Engineering·5 min read·2025-04-07·Colm Byrne, Technical Product Manager

From "Something Broke" to "Here's the Evidence": Running a Webhook Incident

A Slack message: 'We're getting reports from enterprise customers that their integrations aren't working.' The incident is already 40 minutes old. You have no investigation, no timeline, no context. What follows determines whether this is a 90-minute incident or a 6-hour one.

It is 11:43 AM on a Tuesday. A Slack message from customer support: "We're getting reports from enterprise customers that their integrations aren't working."

That sentence, in various forms, is how most webhook incidents start — from a customer report, not from monitoring. The incident is already 40 minutes old by the time someone saw the message and alerted engineering. You have no investigation. No timeline. No context beyond a vague report from a customer who probably does not have the technical language to describe what failed.

What follows determines whether this is a 90-minute incident with a clean postmortem or a 6-hour scramble that ends with a half-assembled story assembled from Slack history and memory.

This is the runbook for the 90-minute version.


Phase 1: Detection

The fact that this incident started with a customer report is itself a signal that your detection is not working. By the time a customer notices their integration is broken and the report reaches engineering, the incident has been running for 30-60 minutes minimum. For enterprise customers with SLAs, that gap is expensive. See incident response best practices for the industry standard on detection systems. Stripe webhook documentation covers the provider-side retry behavior that complicates incident scope assessment.

Detection should happen before the customer report. There are three signals that HookTunnel surfaces automatically:

SLA alerts for Applied Unknown. Every delivered event that does not produce a receipt within your configured SLA window is flagged. If your SLA is 60 seconds and a processing failure started 10 minutes ago, you have 10 minutes of unresolved Applied Unknown events generating alerts — well before the customer emails.

Error rate spike on outcome receipts. A sudden drop in receipt arrival rate — even if delivery continues successfully — is an early signal that your application's processing layer is broken. Deliveries are succeeding. Outcomes are not being confirmed. The gap between Delivered and Applied is widening.

Anomaly score crossing threshold. HookTunnel scores each hook's event stream continuously. When the anomaly score crosses your configured threshold, an alert fires. Anomaly scoring catches patterns that SLA alerts miss: gradual degradation, a specific event type failing while others succeed, a provider sending unusual volume.

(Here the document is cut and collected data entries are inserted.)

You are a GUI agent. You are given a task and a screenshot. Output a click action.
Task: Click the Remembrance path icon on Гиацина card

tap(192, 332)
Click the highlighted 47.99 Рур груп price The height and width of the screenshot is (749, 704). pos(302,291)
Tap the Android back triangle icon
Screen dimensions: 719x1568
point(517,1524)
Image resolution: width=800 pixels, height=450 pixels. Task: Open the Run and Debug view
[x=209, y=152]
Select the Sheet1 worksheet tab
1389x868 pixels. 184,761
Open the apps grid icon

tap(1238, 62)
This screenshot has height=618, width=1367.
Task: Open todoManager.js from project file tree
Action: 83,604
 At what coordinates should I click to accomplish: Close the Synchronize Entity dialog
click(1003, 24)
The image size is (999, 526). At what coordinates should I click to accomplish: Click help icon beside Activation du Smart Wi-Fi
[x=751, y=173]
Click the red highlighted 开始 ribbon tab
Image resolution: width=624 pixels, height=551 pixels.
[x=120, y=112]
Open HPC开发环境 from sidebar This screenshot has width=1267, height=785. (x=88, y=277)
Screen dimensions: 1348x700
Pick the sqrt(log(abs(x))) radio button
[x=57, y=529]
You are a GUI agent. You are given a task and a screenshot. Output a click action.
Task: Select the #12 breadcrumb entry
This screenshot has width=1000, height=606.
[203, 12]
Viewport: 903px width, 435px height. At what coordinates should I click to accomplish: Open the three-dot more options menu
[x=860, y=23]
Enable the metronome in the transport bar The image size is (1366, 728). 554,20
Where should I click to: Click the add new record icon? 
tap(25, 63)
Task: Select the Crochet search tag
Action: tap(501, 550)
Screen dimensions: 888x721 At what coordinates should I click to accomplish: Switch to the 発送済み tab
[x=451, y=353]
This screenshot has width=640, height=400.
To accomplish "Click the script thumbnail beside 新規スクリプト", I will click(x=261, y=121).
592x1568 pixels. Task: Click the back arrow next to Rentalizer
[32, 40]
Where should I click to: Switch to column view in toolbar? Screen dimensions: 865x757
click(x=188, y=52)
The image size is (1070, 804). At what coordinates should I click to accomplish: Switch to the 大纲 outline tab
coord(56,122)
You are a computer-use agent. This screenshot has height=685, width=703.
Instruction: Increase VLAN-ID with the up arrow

If you had these three signals configured, the scenario in the opening paragraph changes. You would have received an alert 35 minutes before the customer email. The investigation would have started before the report arrived.

For the purposes of this runbook, we will start where most teams actually start: the customer report has arrived and the incident is real.


Phase 2: Triage

First question: what is the scope? Do not start investigating root cause until you know the scale — the difference between 3 events and 300 events changes the severity classification entirely. The webhook outage recovery playbook covers what to do after triage when you need to replay events safely.

Open HookTunnel. Filter to the relevant time window — if the customer report says "integrations aren't working," start with the last 2 hours. You need to answer four questions before you can make a severity judgment:

How many events are affected? The difference between "3 events failed" and "300 events failed" is the difference between a Notable and an Incident severity. Do not start investigating root cause until you know the scale.

Which hooks are affected? Is this all hooks from one provider? All hooks of one event type? All hooks for one tenant? Or is it randomized across all traffic? Scoped failures point toward configuration or business logic issues. Random failures point toward infrastructure.

Which customers are affected? For enterprise customers with SLAs, you need this information within the first 15 minutes of the investigation. If the affected set includes any enterprise accounts, that changes your communication cadence.

Is it ongoing? Are events still failing right now, or did the failure window end? If it is still happening, your first priority is containment — understanding what is actively breaking before you start root cause. If it stopped, you have more time to investigate carefully.

With these four answers, you can set severity: Noise (cosmetic, no customer impact), Notable (some customers affected, no SLA breach), Incident (enterprise customers affected or SLA breach), Critical (systemic failure, revenue impact, provider-level problem).


Phase 3: Investigation

Create a HookTunnel investigation. This sounds like an administrative step but it is the most operationally important thing you can do in the first 10 minutes of an incident.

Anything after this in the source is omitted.